_PROBLEM TO WORK ON_
Repeat each record exactly, skipping the pictures.

Collected data:
=-=-=-=-=

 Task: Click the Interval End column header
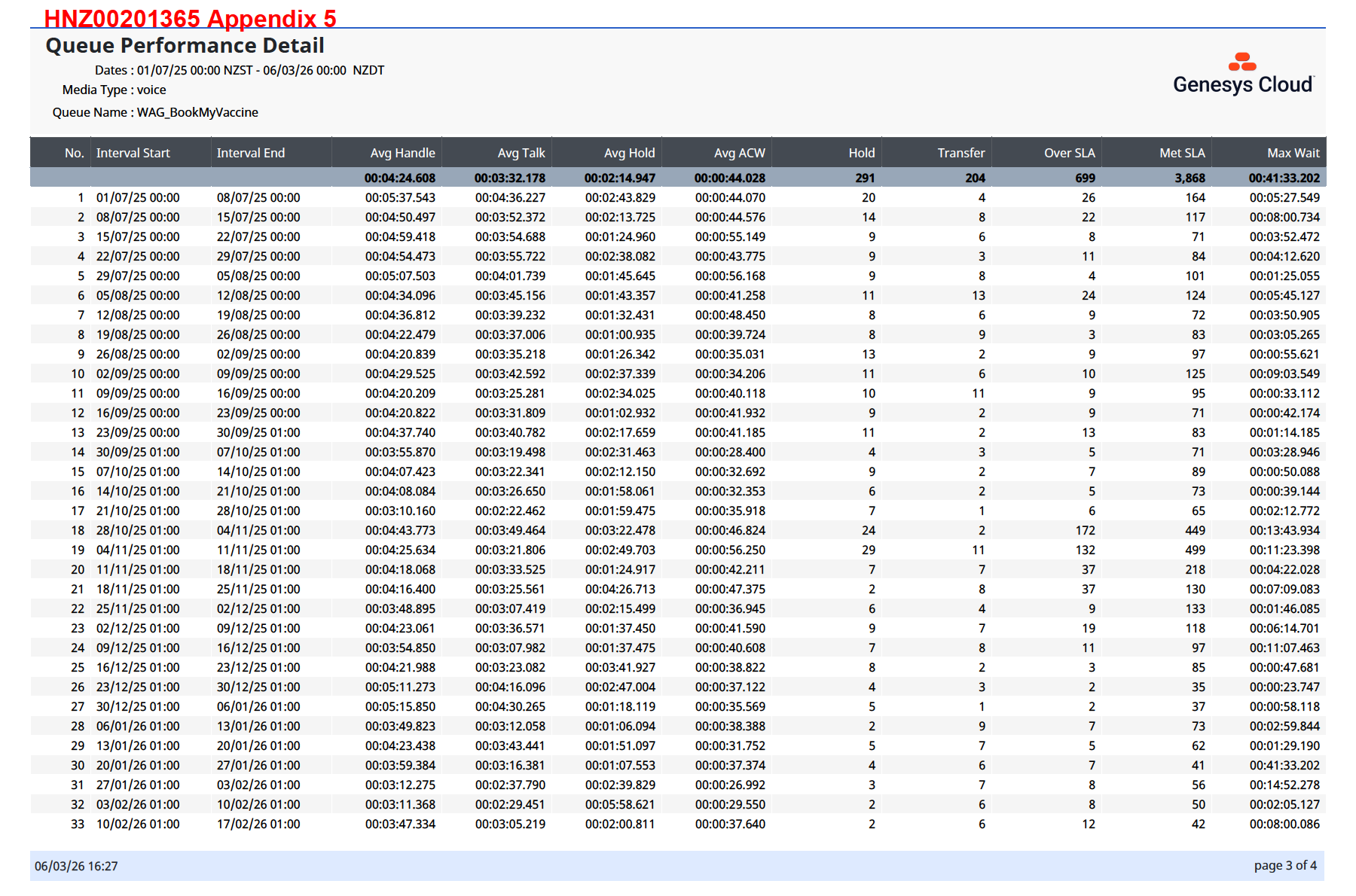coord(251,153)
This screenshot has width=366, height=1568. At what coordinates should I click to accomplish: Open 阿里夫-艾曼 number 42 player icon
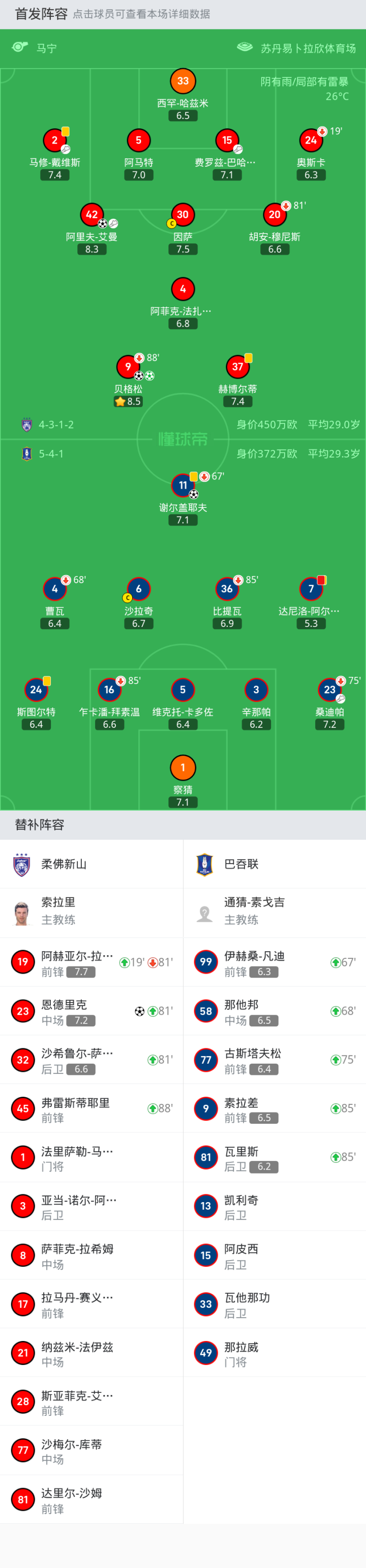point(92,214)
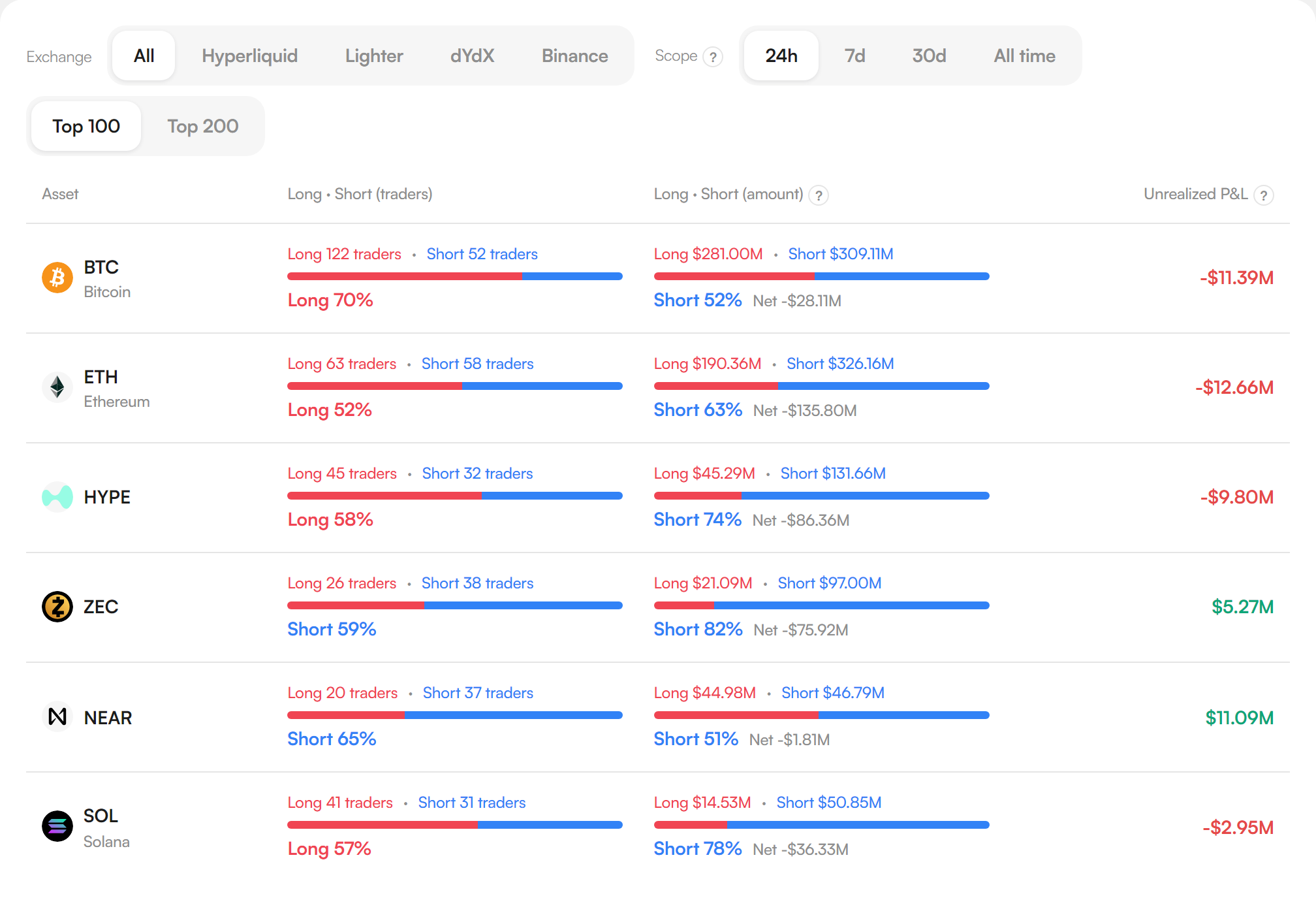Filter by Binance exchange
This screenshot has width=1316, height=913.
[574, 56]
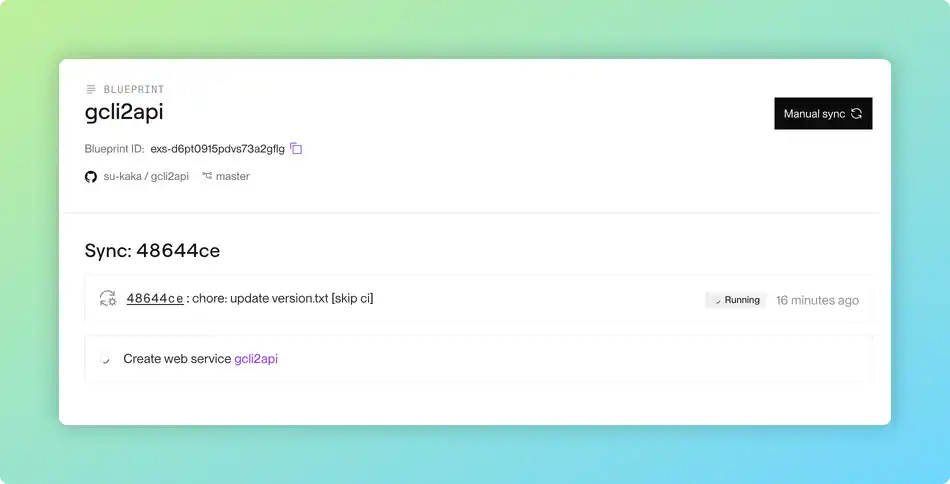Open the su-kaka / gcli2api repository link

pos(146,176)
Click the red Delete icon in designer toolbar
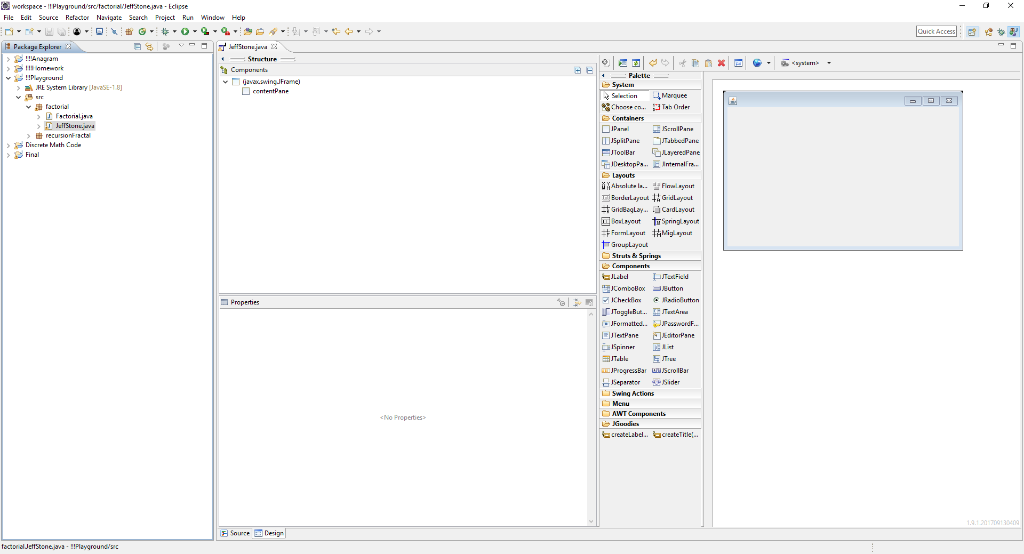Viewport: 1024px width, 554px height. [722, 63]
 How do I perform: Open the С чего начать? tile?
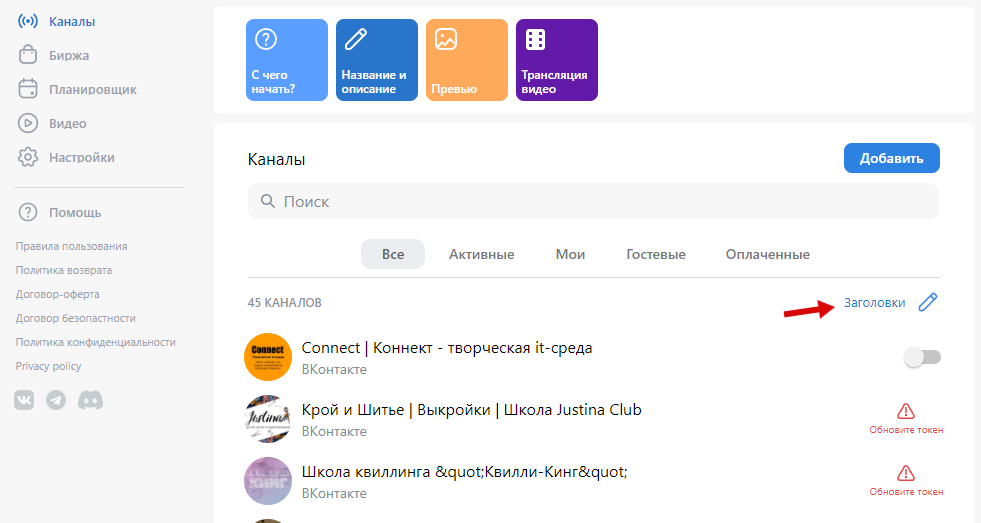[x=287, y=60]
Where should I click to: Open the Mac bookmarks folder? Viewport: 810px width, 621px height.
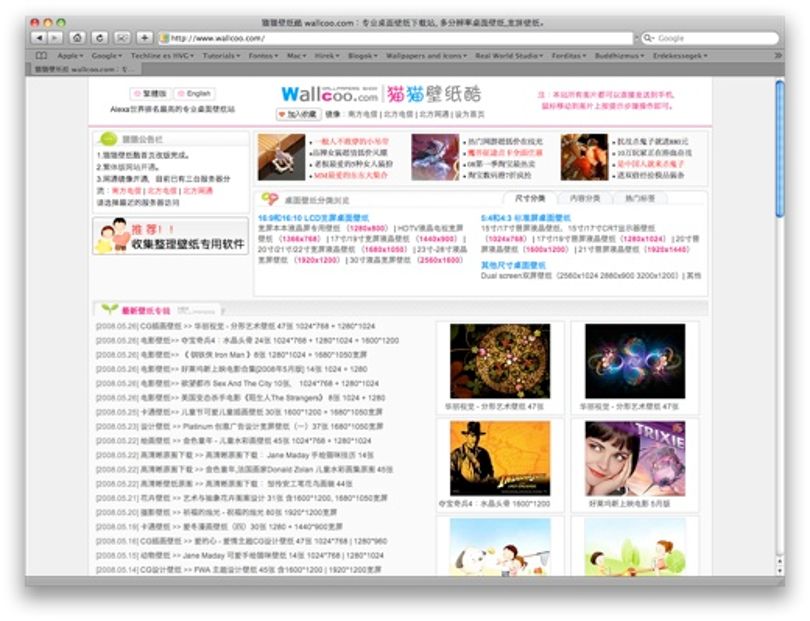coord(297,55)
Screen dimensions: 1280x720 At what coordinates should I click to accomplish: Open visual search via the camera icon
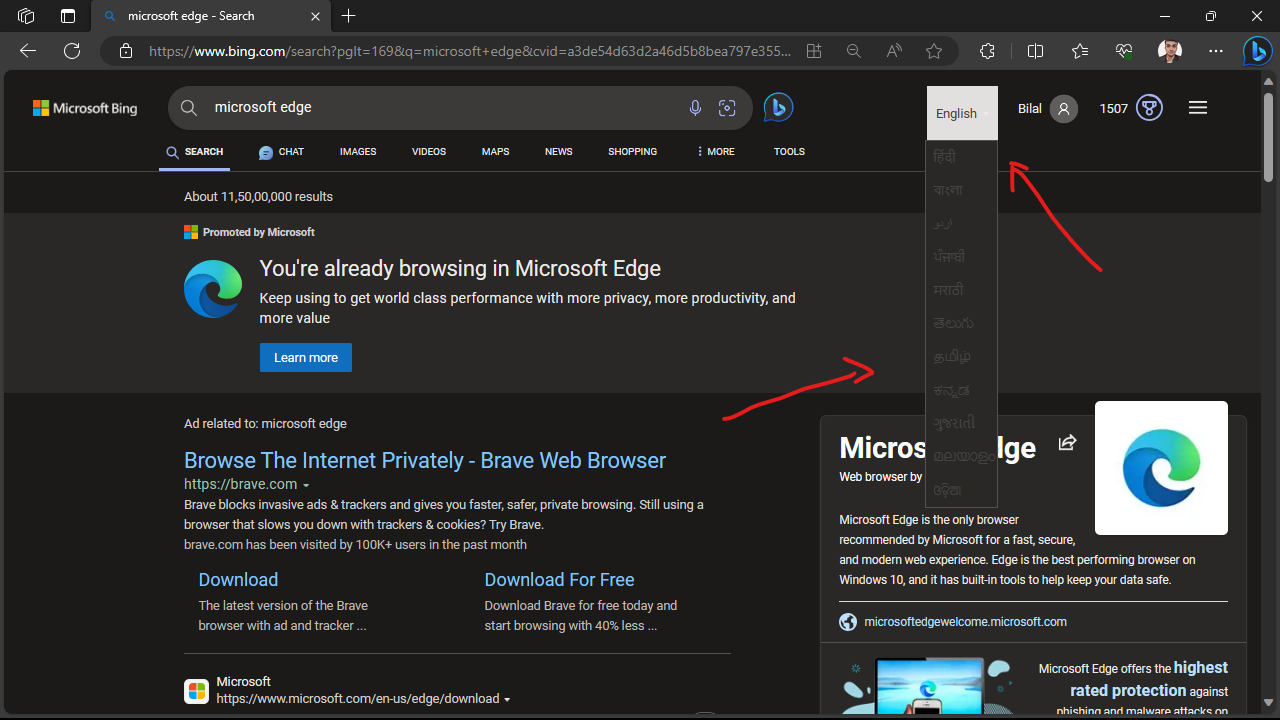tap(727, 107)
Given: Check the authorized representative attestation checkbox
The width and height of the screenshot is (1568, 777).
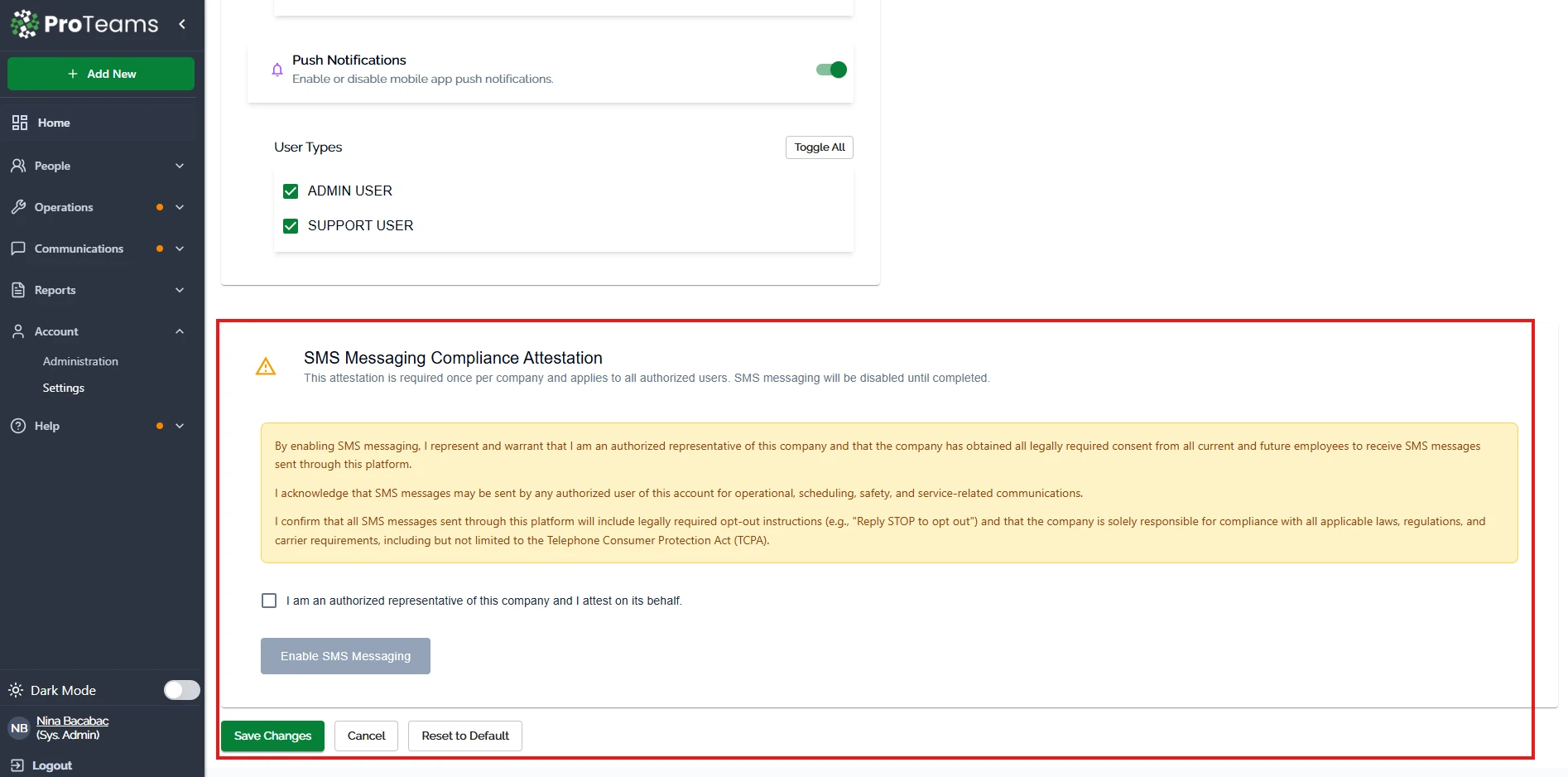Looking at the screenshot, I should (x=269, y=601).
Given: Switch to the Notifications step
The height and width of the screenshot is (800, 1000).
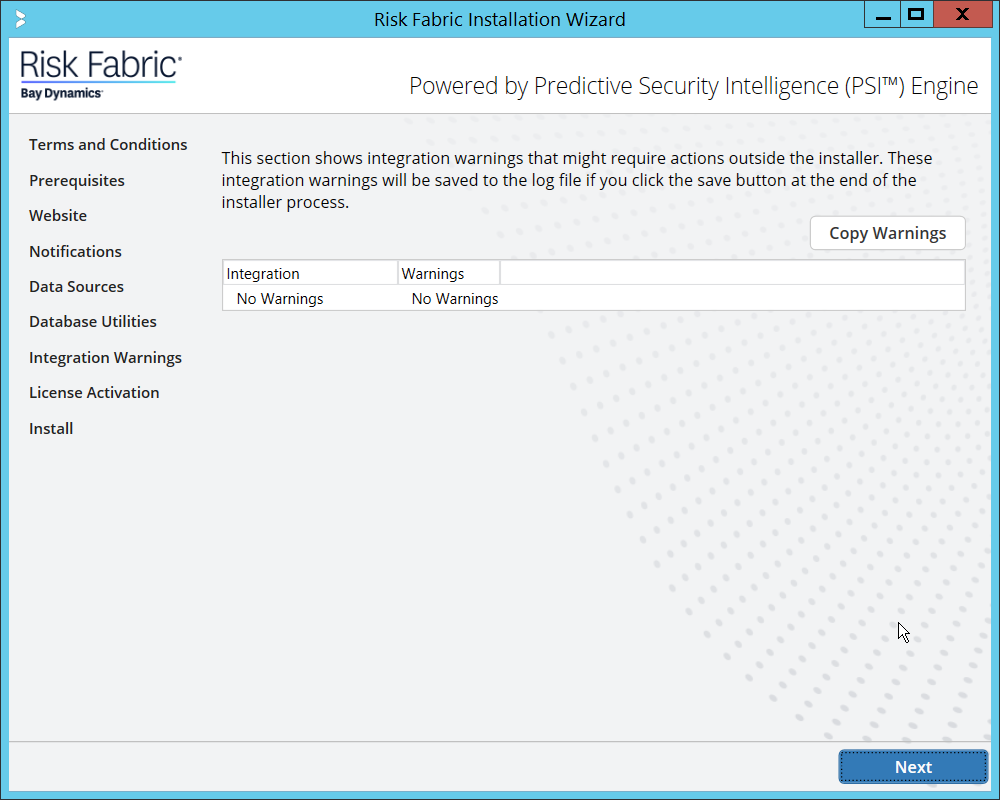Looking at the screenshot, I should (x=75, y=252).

=-=-=-=-=

_ANSWER_
 Task: Click the Interval End column header
coord(251,153)
This screenshot has width=366, height=1568. At what coordinates should I click to accomplish: Open 阿里夫-艾曼 number 42 player icon
point(92,214)
Filter by Binance exchange
This screenshot has width=1316, height=913.
[574, 56]
Open the su-kaka / gcli2api repository link

pos(146,176)
Click the red Delete icon in designer toolbar
Viewport: 1024px width, 554px height. [722, 63]
 How do I perform: Open the С чего начать? tile?
[x=287, y=60]
Where should I click to: Open the Mac bookmarks folder? Viewport: 810px width, 621px height.
coord(297,55)
Screen dimensions: 1280x720 At what coordinates should I click to accomplish: Open visual search via the camera icon
tap(727, 107)
Given: Check the authorized representative attestation checkbox
The width and height of the screenshot is (1568, 777).
Looking at the screenshot, I should (x=269, y=601).
Given: Switch to the Notifications step
The height and width of the screenshot is (800, 1000).
Looking at the screenshot, I should (x=75, y=252).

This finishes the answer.